» **To be done**
Tally the lines in the records below that contain the string "pixels", matching case exactly, and give only the number.

» **Provided information**
-- begin --

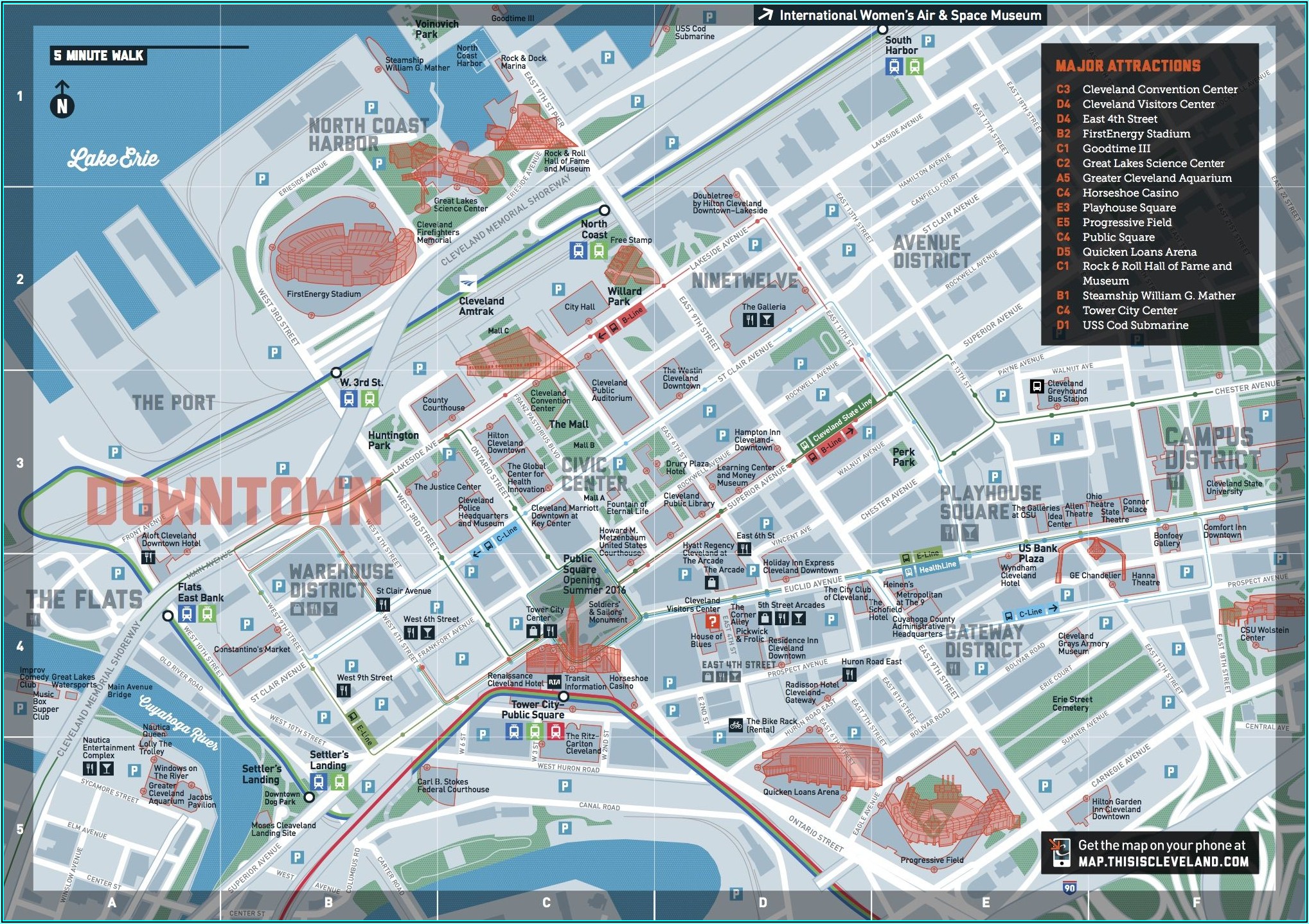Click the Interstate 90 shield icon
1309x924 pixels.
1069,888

-- end --
-- begin --

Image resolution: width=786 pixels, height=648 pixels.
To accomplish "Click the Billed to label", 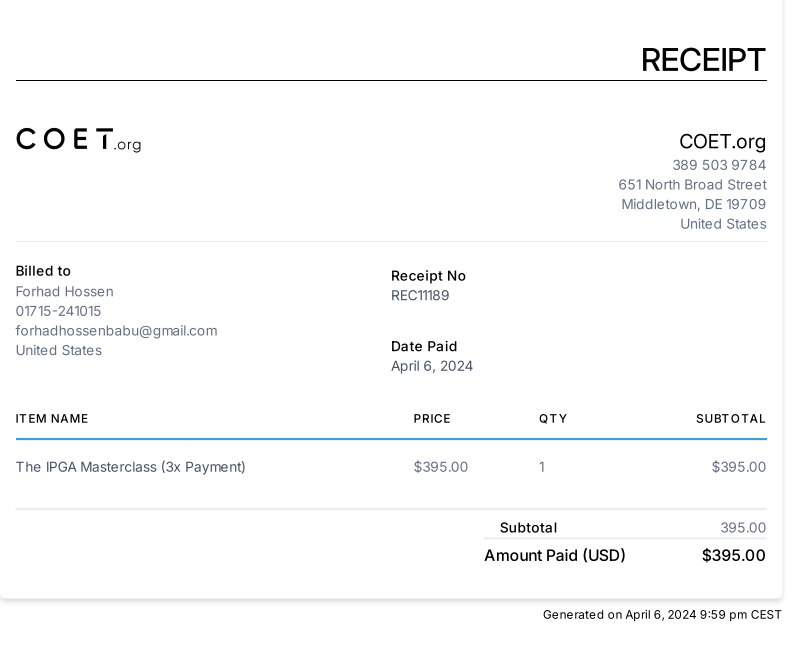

-- end --
-- begin --

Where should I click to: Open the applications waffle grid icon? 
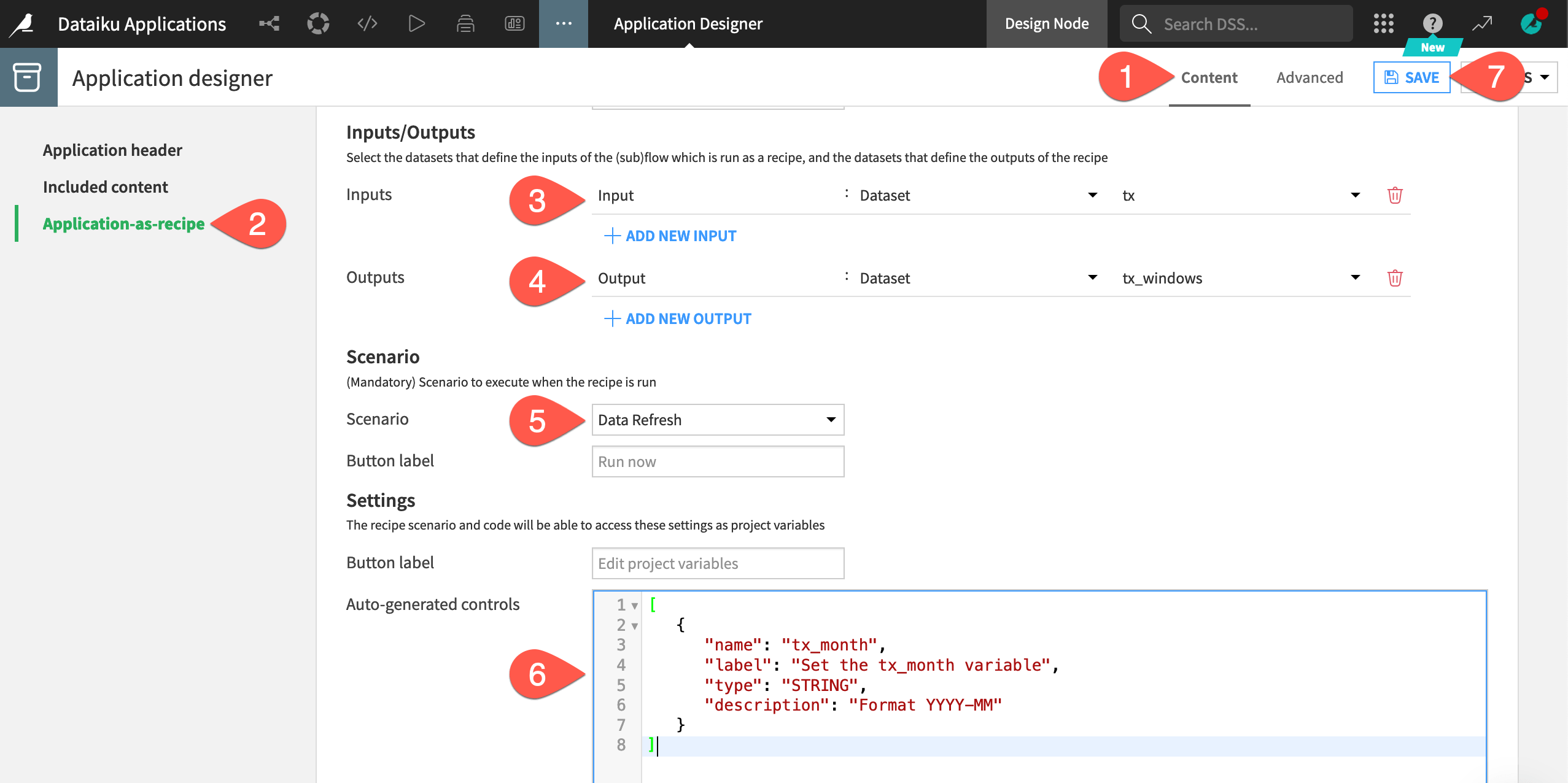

-- end --

» **Exercise result**
2